Vintage Late Bloomers

It is less common for these 3000 hit players to be late bloomers but here is a graph for three players in this group. Tris Speaker had a remarkable BA in his middle 30’s and Clemente had a high BA during the final seasons of his career.

Modern Late Bloomers

The modern era late bloomers include Tony Gwynn who had great BAs in his middle 30s and Adrian Beltre who recently retired in 2018.

Vintage Common Trajectories

Although we are calling the “rise to 30 and decline” shape common, there were only three vintage players who fit this category. Although Pete Rose is the leader in career hits, his BAs were significantly lower than Rod Carew and Honus Wagner.
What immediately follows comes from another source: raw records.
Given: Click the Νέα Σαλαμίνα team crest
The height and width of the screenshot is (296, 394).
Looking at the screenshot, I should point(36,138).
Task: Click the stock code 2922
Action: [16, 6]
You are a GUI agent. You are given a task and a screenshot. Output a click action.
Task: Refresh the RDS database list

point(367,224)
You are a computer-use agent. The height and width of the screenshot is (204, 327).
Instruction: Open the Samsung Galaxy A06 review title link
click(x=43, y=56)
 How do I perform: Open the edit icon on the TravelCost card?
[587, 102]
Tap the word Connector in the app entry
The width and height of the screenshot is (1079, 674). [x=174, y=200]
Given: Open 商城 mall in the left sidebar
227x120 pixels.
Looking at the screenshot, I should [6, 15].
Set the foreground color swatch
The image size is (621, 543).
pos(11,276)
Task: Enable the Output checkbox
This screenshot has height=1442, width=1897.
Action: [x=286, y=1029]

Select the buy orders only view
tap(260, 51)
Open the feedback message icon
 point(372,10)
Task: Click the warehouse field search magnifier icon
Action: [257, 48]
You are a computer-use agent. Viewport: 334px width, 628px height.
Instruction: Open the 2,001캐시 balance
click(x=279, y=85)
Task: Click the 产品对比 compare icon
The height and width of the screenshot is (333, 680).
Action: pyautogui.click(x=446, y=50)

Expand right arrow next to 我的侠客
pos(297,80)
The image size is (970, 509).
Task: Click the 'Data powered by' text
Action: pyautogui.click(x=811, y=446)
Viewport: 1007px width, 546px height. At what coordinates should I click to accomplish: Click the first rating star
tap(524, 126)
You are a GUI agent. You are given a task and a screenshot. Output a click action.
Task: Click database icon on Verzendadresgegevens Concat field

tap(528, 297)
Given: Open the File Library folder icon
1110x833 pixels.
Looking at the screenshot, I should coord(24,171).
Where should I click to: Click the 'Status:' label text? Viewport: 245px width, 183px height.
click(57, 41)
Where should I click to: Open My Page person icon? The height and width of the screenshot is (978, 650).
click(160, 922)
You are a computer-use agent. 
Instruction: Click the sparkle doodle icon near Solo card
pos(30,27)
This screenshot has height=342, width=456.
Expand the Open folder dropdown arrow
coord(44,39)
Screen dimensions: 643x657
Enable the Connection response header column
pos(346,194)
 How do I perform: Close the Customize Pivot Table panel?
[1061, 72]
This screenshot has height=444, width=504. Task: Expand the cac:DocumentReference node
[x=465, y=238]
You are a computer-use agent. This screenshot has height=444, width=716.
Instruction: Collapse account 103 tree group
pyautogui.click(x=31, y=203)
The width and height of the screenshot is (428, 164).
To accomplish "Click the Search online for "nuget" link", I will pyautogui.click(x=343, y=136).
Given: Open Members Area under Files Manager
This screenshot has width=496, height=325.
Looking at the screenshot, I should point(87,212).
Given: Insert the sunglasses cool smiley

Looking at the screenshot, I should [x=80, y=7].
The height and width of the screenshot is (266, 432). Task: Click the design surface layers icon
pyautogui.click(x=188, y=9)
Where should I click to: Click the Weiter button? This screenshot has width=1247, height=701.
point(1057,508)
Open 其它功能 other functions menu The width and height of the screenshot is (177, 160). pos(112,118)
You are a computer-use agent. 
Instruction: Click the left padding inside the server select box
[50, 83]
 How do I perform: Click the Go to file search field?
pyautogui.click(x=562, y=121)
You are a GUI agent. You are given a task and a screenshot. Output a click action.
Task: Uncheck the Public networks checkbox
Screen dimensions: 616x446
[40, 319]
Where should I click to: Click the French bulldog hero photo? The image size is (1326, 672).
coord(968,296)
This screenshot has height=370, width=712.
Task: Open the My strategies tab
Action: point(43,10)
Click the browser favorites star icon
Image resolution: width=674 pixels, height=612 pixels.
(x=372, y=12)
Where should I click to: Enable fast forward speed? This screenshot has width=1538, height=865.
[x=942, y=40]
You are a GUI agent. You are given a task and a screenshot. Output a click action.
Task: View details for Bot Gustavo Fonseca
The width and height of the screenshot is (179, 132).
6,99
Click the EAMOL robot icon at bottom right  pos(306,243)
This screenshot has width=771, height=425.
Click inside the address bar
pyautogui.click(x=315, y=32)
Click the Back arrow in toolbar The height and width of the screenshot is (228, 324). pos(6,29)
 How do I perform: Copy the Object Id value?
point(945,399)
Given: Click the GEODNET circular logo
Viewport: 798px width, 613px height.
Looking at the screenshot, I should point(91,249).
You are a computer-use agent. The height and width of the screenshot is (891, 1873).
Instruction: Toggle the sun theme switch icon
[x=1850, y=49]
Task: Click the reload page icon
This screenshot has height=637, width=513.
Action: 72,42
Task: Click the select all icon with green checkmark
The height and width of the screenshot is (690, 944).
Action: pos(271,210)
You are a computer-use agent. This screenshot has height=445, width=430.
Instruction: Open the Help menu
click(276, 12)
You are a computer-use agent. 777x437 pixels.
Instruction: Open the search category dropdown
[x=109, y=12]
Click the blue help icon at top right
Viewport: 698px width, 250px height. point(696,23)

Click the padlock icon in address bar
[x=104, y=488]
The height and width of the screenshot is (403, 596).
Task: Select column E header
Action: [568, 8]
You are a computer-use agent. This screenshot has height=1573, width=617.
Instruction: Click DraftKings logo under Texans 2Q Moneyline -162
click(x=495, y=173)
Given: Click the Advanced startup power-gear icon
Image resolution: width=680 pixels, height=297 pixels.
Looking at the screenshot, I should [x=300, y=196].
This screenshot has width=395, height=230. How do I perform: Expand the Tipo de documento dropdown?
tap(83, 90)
Modern Common Trajectories

There were five modern players in this group that fit the common shape trajectory. Derek Jeter actually had a high BA for much of his career. Cabrera had a remarkable high BA at age 30 but declined sharply in recent seasons.

A Few Remarks

  • Comparing players from different eras? One criticism of these comparison graphs is that I am comparing smoothed batting averages of players from different eras, and this may not be reasonable since a typical BA has changed over the history of baseball. One way to make a fairer comparison is to standardize each BA for a particular season where one is comparing a player’s BA with other hitters who played the same season.
  • Career trajectory shapes? This exercise demonstrates that it is unreasonable to assume that player career trajectories have a standard shape such as the common “rise, hit a peak at age 30, fall” shape. Certainly MLB teams need to have a good understanding of a free agent’s career trajectory when they offer a long-term contract.
  • Why write another blog post on batting average? I agree that batting average is a poor measure of hitting performance. But if we care about career hits, that leads us down the batting average path.

R Script

The R script for this particular exploration can be found on my Github Gist site. By running this code, one can replicate all of these graphs. Here are the main steps in this work.

  1. First one needs to collect the relevant data from the Lahman database. The Batting data frame contains the season to season batting statistics and the People data frame contains information such as first name, last name and birth year for all MLB players. (The Lahman package contains these data frames for players through the 2020 season.)
  2. One needs to identify the players with at least 3000 hits. Then one creates a data frame containing the Season, H, and AB for all seasons for the players in this club.
  3. One creates the classification variables Early/Late and Type of Trajectory. Also one needs to create a Age variable using the MLB definition of age.
  4. In the ggplot2 code, the key element is geom_smooth() that implements the loess smoothing. I focused on plotting smoothed trajectories of BA for only the seasons where the player had at least 300 AB.